3. Swap Artificial Dyes and Flavors with Natural Ones
One of the reasons to avoid candy this Halloween actually has nothing to do with sugar; instead, it has everything to do with artificial dyes and flavors that many gummies, sour candies, and hard candies contain. Enter SmartSweet — they make healthier alternatives to traditional candies like gummy bears, peach rings, and Swedish fish, colored with natural fruit and vegetable juices.
4. Swap Lollipops with Fruit Popsicles
Sometimes it’s about more than just a simple swap; instead, why not add an activity to the mix as well? Fruit popsicles are just as fun as lollipops and you can make an activity out of making them. Try different flavors and don’t forget to experiment. Try these HAPPY GUT® Peach Popsicles .

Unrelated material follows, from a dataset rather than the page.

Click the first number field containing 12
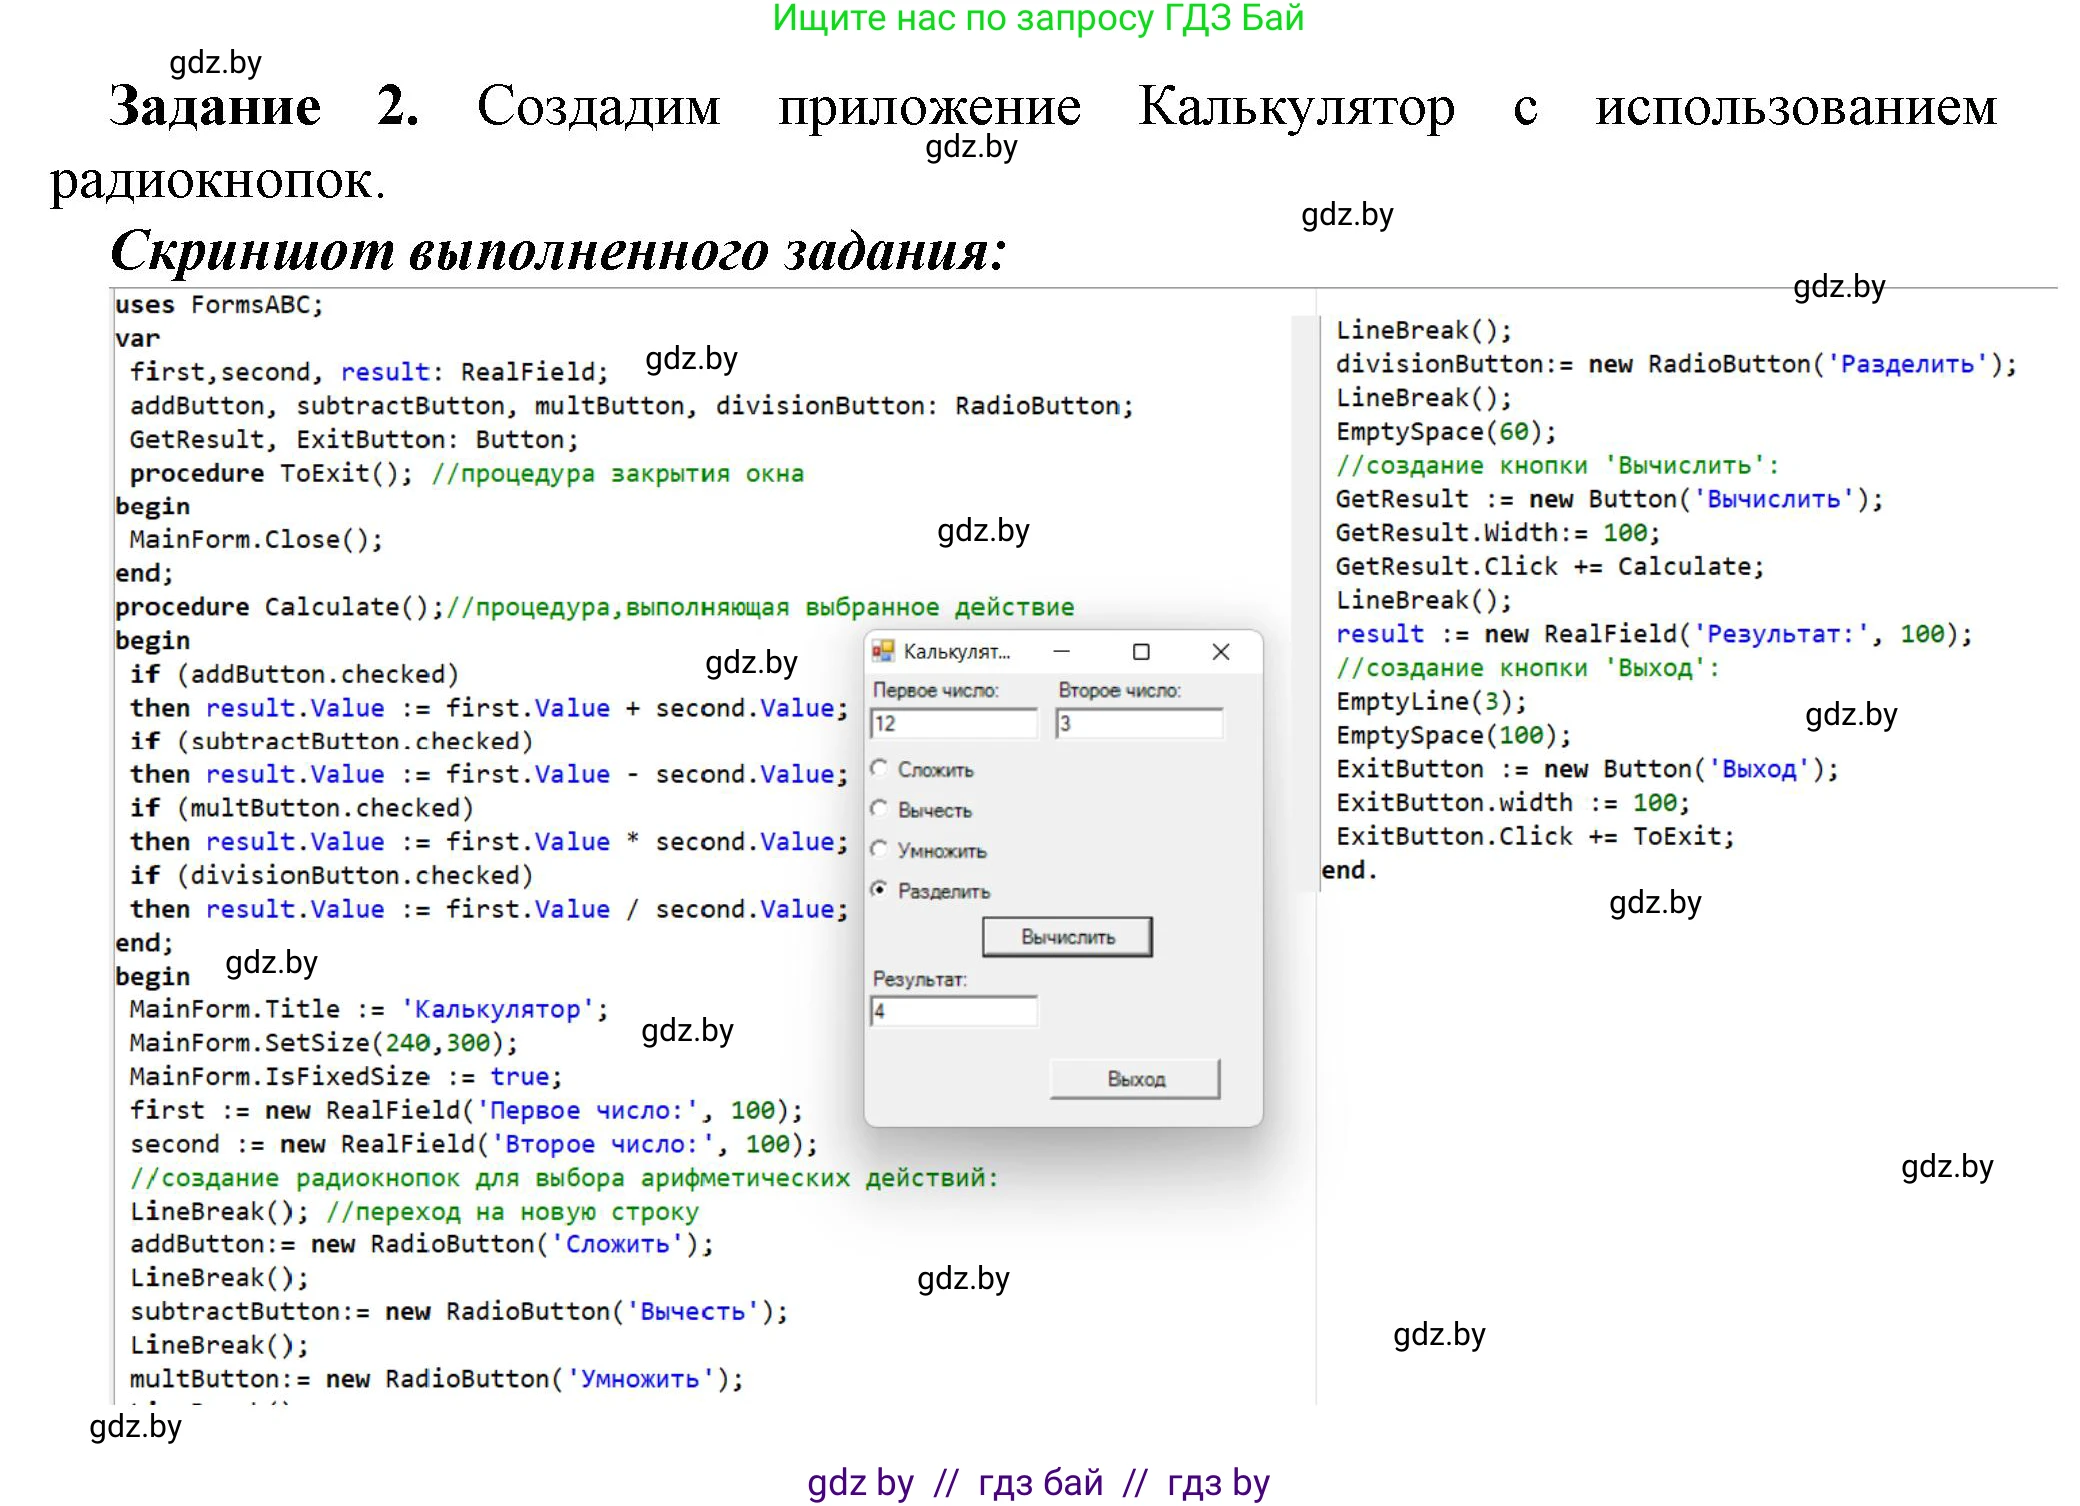click(x=952, y=722)
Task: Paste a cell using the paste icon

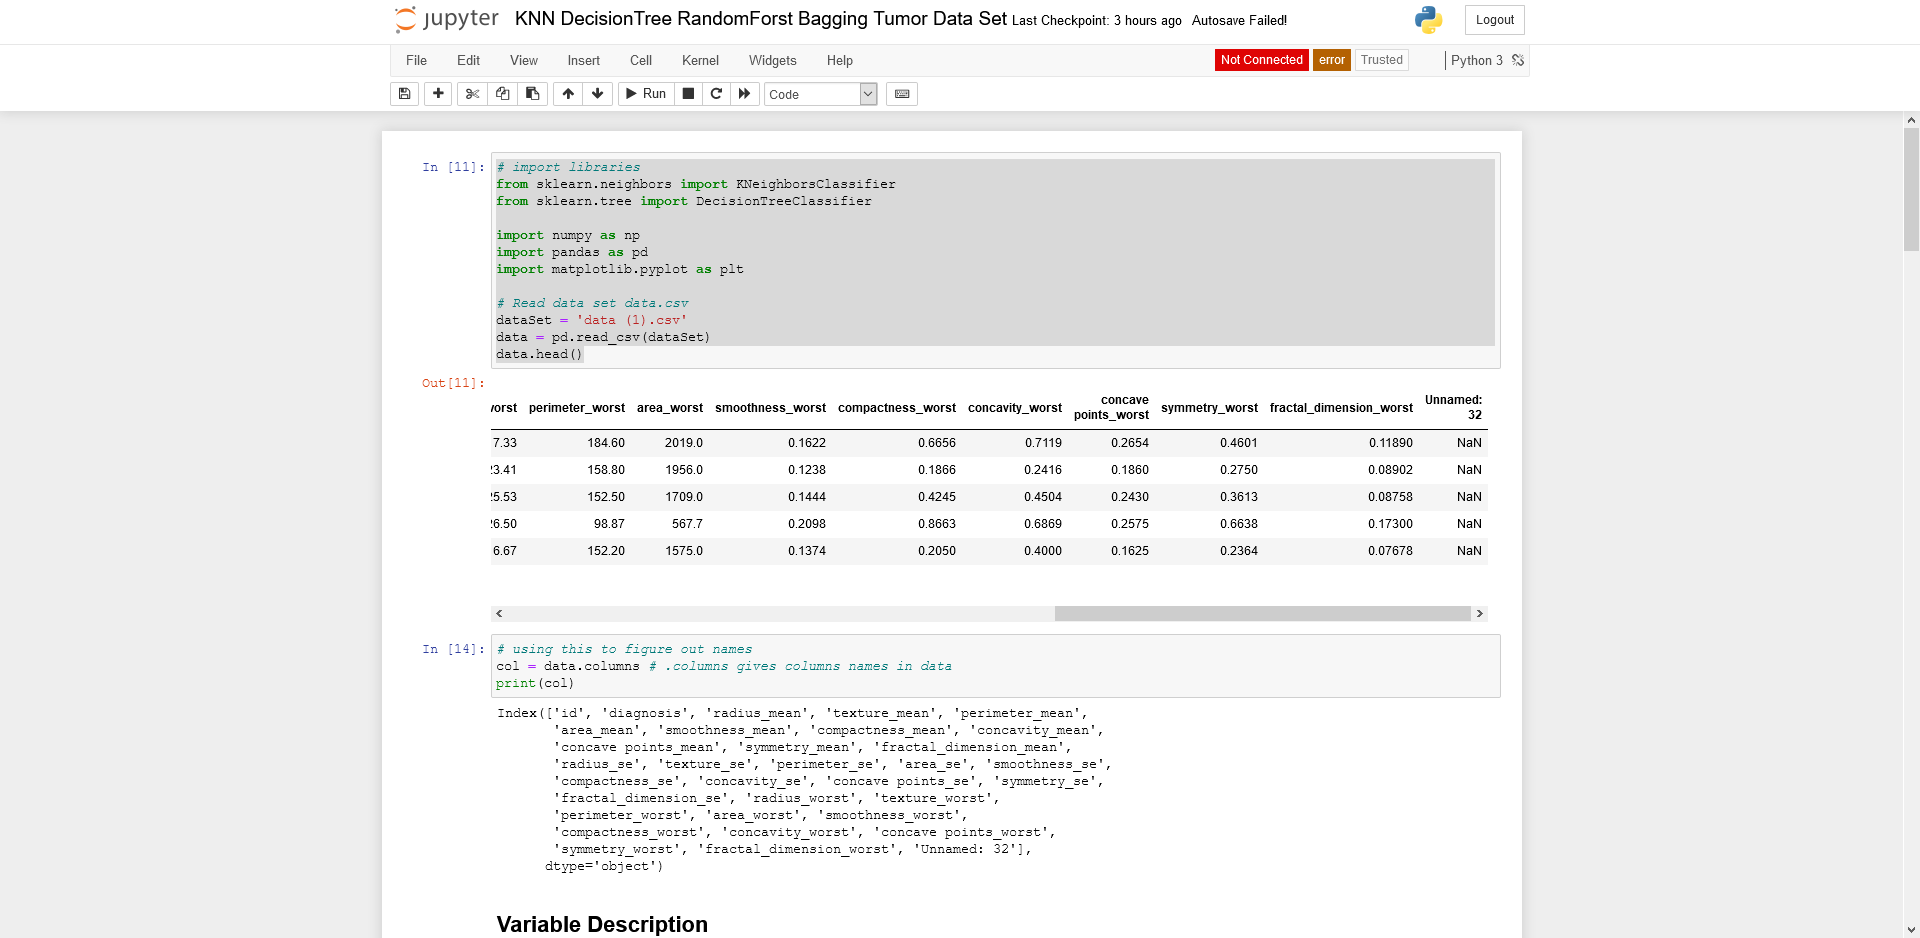Action: point(532,94)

5. Swap Baked Goods with Gluten-Free Alternatives
A few weeks ago I wrote all about gluten-free flours and how to experiment with them in the kitchen. Well, Halloween — and really, any holiday! — is the perfect time to experiment! If you’re not much of a baker, try pre-made healthy mixes like this Simple Mills Pumpkin Muffin Bread Mix . Make sure to use a healthy baking oil in the recipe, like avocado oil.